Because of our inherent antipathy toward church, our leadership underestimated its impact even in California. African-Americans went in record numbers to vote for Barack Obama, and, while they were there, all too many voted against the civil rights of LGBT people. This was because we have allowed the conservative churches in the African-American communities to shape attitudes toward issues like marriage. They have framed the issue, and we share some responsibility for allowing that to happen.
When was the last time LGBT leaders challenged the racism of our own community? When did we last summon our people to join in the work of racial justice? Shouldn’t African-American civil rights leaders see us as their strongest allies? Why haven’t we sponsored conversations between the two communities to engender greater understanding?

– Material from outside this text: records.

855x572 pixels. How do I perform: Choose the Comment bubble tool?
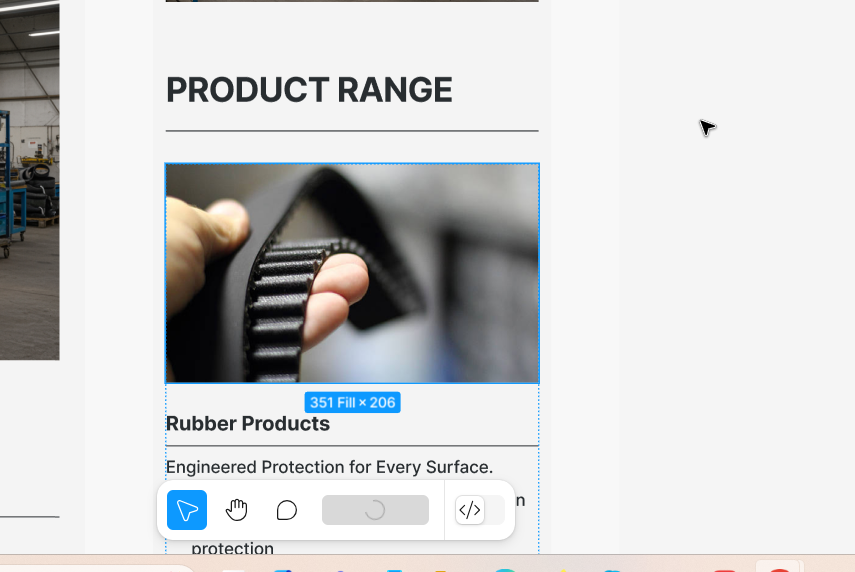[286, 510]
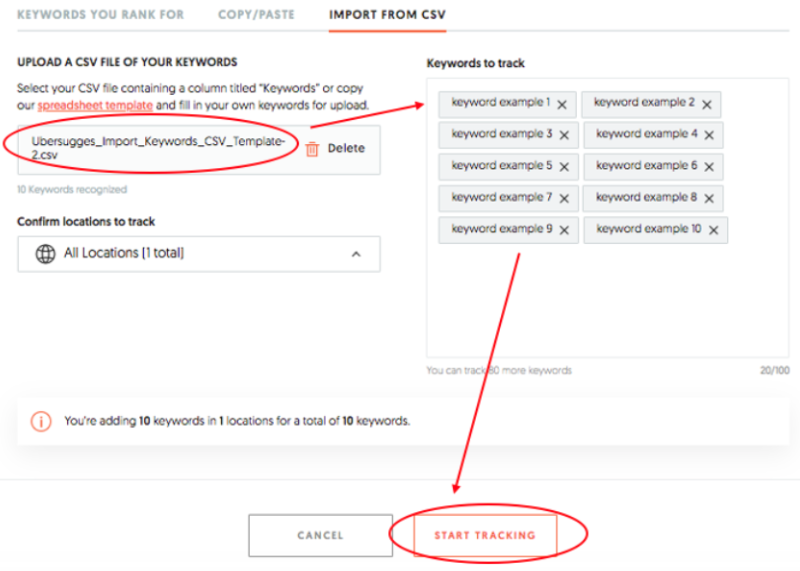Remove keyword example 1 tag

[x=562, y=104]
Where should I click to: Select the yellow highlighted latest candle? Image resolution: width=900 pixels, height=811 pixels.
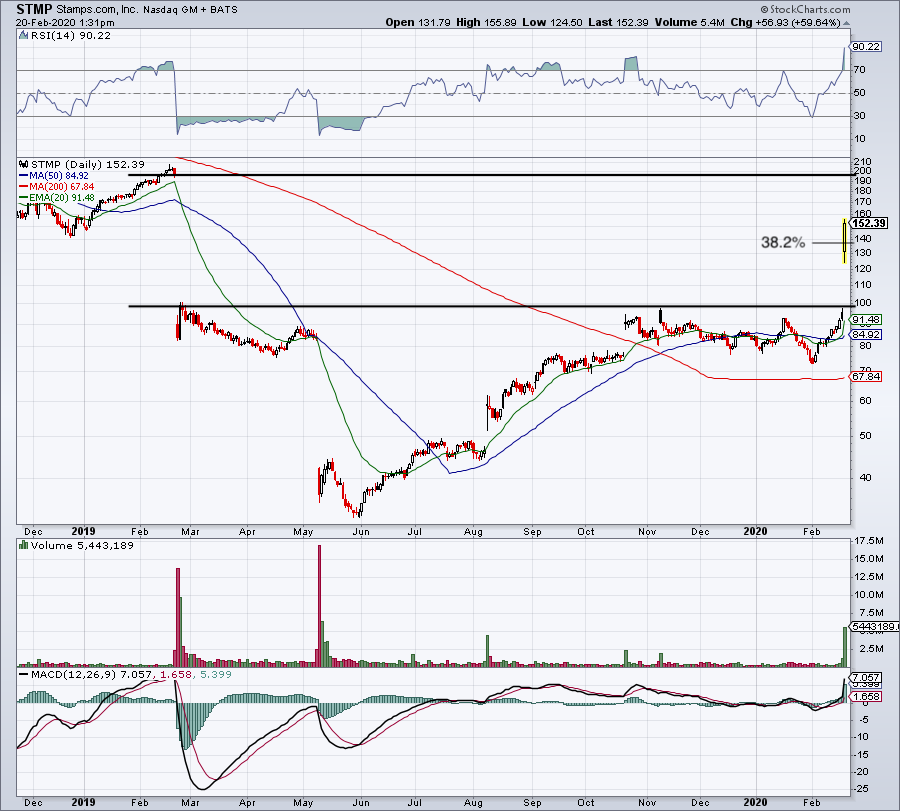click(845, 240)
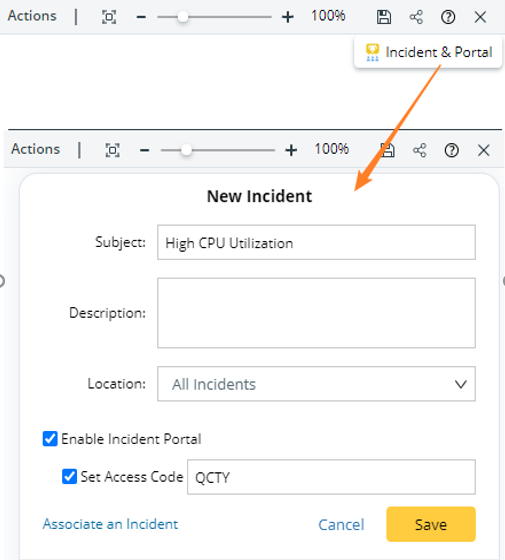Click the share icon in lower toolbar
This screenshot has height=560, width=505.
coord(420,150)
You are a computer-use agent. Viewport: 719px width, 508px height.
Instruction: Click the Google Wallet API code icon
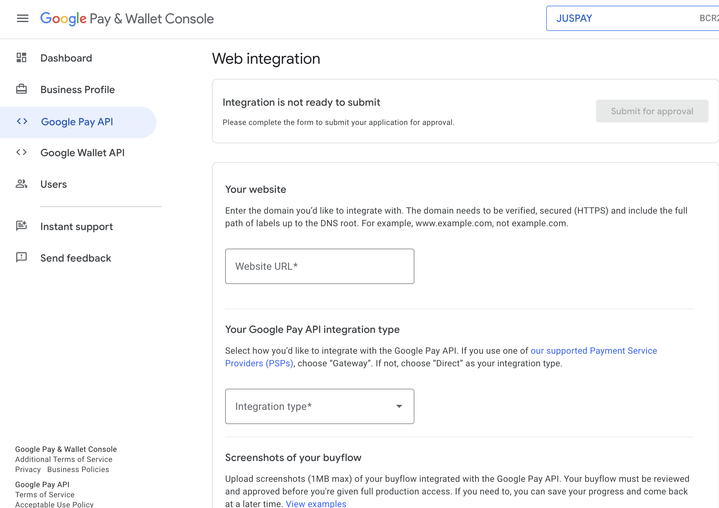pos(21,153)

I believe another pivotal question is when will we quit simply dismissing those who hold differing religious views as “homophobic”? We cannot engage in a conversation with religious people as long as we regard them as our enemies or dismiss them as unintelligent or irrelevant. We certainly do not need to reach an agreement about vision or values, but we do need to understand better who they are and why they believe what they do.
Finally, I believe we will continue to lose this issue so long as we allow “them” to frame the issue. If we continue to insist that we have the “right to marry” they will continue to insist on their definition of marriage. On the other hand, we need to help them see that we do not need their permission to get married, but that we are trying to stop discrimination against law-abiding taxpayers. You see, lesbian and gay people get married every day. We do it in churches and synagogues across this country, and we do it without any religion’s approval. They can’t stop us from getting married, no matter how many times they vote. This really isn’t about marriage; it never has been. It is about discrimination.
If we frame the issue that way we will win. If we continue to let the Religious Right frame the argument, we will continue to lose. It is also a losing battle to dismiss religious folks as simply homophobic. Instead we must appeal to their value for fairness. Treating religion with disdain and disregard isn’t winning this issue for us.